— Problem requirements —
Copy out everything in the listing from the line containing "You are a GUI" down to the line containing "I will 79,252.", both of those lines included, reproducing each line character for character.

— Supplied entries —
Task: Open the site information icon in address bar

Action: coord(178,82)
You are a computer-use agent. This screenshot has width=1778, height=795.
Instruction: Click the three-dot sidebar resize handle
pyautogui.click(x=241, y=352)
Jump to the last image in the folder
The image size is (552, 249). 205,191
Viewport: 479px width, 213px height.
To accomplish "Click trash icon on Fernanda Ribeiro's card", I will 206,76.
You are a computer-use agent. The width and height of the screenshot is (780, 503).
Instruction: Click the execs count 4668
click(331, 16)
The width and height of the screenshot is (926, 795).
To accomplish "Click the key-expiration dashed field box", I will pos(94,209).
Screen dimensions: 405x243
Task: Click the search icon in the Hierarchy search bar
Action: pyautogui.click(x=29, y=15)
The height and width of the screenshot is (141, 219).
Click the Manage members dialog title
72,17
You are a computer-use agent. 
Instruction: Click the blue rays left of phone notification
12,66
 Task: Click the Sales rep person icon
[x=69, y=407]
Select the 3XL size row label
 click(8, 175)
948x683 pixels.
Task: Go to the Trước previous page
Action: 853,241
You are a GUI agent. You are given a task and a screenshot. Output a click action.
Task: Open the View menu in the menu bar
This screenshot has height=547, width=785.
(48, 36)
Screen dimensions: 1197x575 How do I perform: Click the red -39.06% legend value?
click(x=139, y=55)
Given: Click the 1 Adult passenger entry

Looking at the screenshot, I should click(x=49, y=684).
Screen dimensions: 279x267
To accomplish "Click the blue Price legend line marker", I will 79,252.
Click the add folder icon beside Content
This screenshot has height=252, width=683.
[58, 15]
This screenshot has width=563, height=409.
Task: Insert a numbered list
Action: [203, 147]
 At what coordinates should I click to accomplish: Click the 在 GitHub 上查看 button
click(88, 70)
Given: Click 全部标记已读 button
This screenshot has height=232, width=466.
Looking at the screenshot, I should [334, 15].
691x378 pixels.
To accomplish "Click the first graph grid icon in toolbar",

— Task response —
You are a GUI agent. You are given a task and a screenshot. Output a click action.
Task: Open the View menu in the menu bar
This screenshot has height=547, width=785.
(48, 36)
Screen dimensions: 1197x575 How do I perform: Click the red -39.06% legend value?
click(x=139, y=55)
Given: Click the 1 Adult passenger entry

Looking at the screenshot, I should click(x=49, y=684).
Screen dimensions: 279x267
To accomplish "Click the blue Price legend line marker", I will 79,252.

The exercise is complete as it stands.